Learning Embeddings for Similarity-Based Retrieval

Dr. Vassilis Athitsos, Boston University, http://cs-people.bu.edu/athitsos/

Similarity-based retrieval is the task of identifying database patterns that are the most similar to a query pattern. Retrieving similar patterns is a necessary component of many practical applications, in fields as diverse as computer vision, speech recognition, and bioinformatics. This talk presents BoostMap, a method for efficient similarity-based retrieval in spaces with computationally expensive distance measures. Our method constructs embeddings that map database and query patterns into a vector space with a computationally efficient distance measure. Using such a mapping, similar patterns can be retrieved efficiently – often orders of magnitude faster compared to retrieval using the original distance measure. In the BoostMap method, embedding construction is treated as a machine learning problem, and embedding quality is optimized using information from training data. A key property of the learning-based formulation is that the optimization criterion does not depend on geometric properties and is equally valid in both metric and non-metric spaces. In experiments with several datasets, our method compares favorably to alternative methods for efficient retrieval, and provides highly competitive results for applications such as handwritten character recognition and time series indexing.
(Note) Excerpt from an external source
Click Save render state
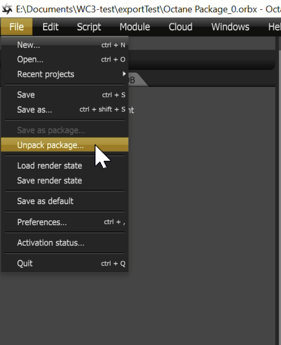This screenshot has height=345, width=281. [50, 181]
Dr. Athitsos received the BS degree in mathematics from the University of Chicago in 1995, the MS degree in computer science from the University of Chicago in 1997, and the PhD degree in computer science from Boston University in 2006. In 2005-2006 he worked as a researcher at Siemens Corporate Research, developing methods for database-guided medical image analysis. Since October 2006 he is a postdoctoral research associate at the Computer Science department at Boston University. His research interests include computer vision, machine learning, and data mining. His recent work has focused on efficient similarity-based retrieval, gesture recognition, shape modeling and detection, and medical image analysis.